Monday, December 7, 2009

Good News, Everyone!

After two months of feeling empty and being terrified I might have some awful illness, I actually feel like and desire to work on my comics! This is a wonderful feeling!

Granted it hit me while I was at work, but still...

I had been pecking away at an image of Tlaloc for a couple of days, nothing serious, but I was at work and suddenly I NEEDED to art. Unfortunately, they don't want me drawing there so I had to sneak a tiny piss-poor sketch (that I threw out anyway) while trying to stay out of sight. Now I am home, updating this, checking my email and dashing back downstairs to do more drawing.

Nothing breathtaking is going to come from this, but it's something. And I love it. I feel like the switch has suddenly come back on.

HERE IS THE IMPORTANT PART:

I was telling someone that if I ever felt like drawing again that I would do a buffer of GF so I could do some updates and they asked a very, very important question: Why?

Seriously, why AM I killing myself and forcing myself into slumps of failure just to update a page that's half done or half assed?

So from now on, GF is a randomly updated comic. It works for Maggot Boy, Zebra Girl and Mokepon, it can work for GO FISH.

This, hopefully, will assure completed pages that are 100% to my approval, sans shame.

It feels really great to be in love again. Thanks for sticking with me, guys, I hope to not disappoint you!
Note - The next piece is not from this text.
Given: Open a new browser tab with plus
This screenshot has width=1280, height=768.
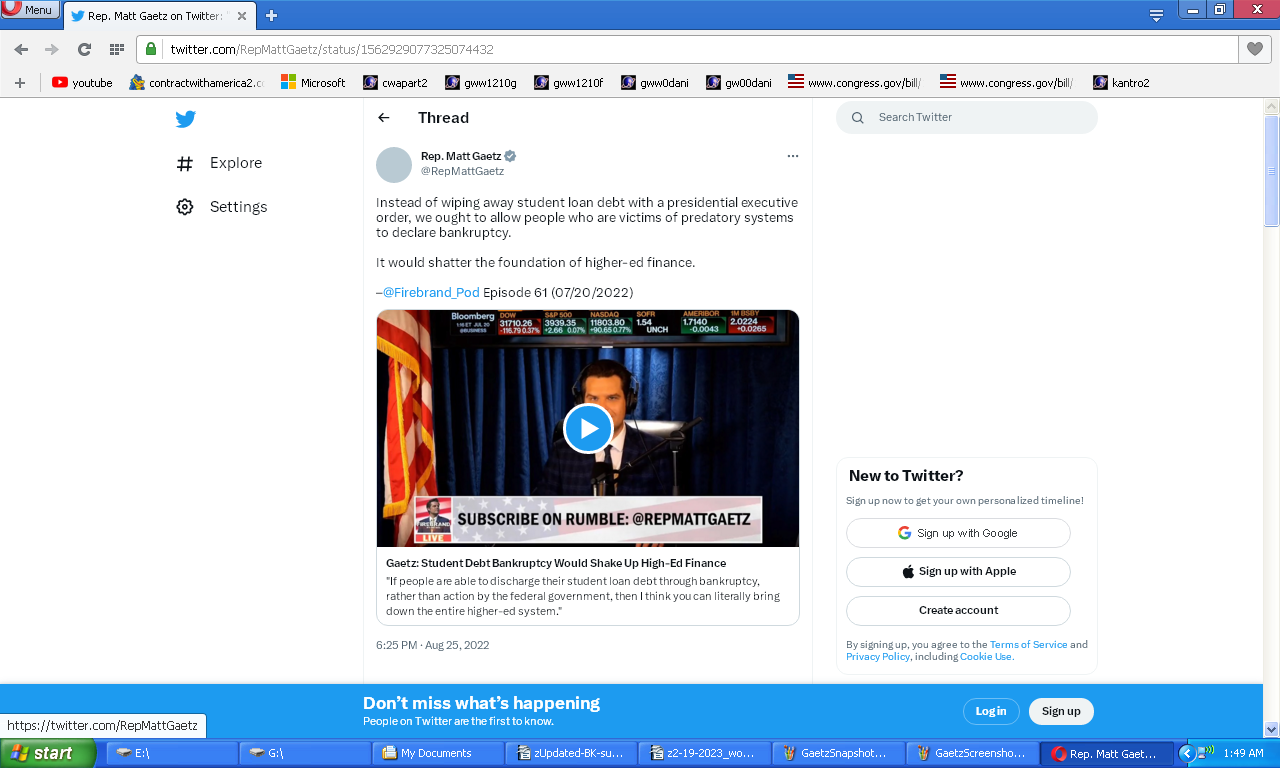Looking at the screenshot, I should pyautogui.click(x=271, y=15).
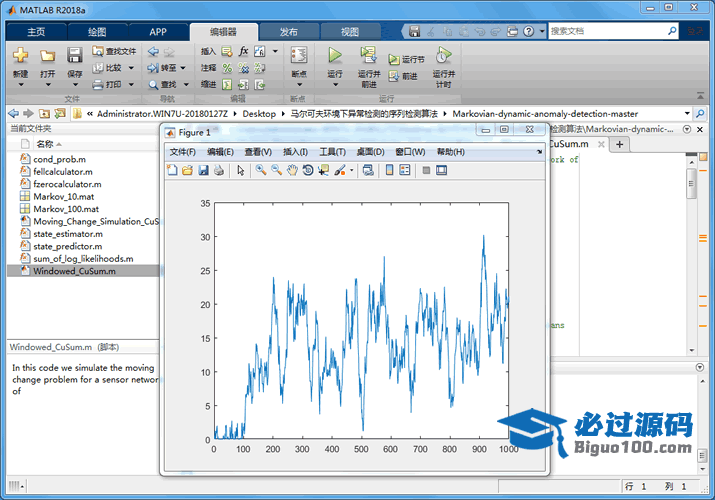Click the Print Figure icon

click(219, 171)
Wednesday, December 2, 2009

Thursday December 3rd, 2009

I was hoping to get back into my work before the end of the year. This is becoming annoying. I tried to explain it to my dad, who seemed to understand, and fell into tears. It's heartbreaking coming to terms with this...dysfunction? that I have. I am making it a point to make an appointment with a doctor next week. It's a busy time of year, but I want to come back. I miss you guys and your comments on my facebook make me weepy.

I'm also back online, if you hadn't noticed.

Thanks for your support and patience, once again. It seems pointless to hold a contest now, but I would love you give you all prizes and free stuff to show my appreciation.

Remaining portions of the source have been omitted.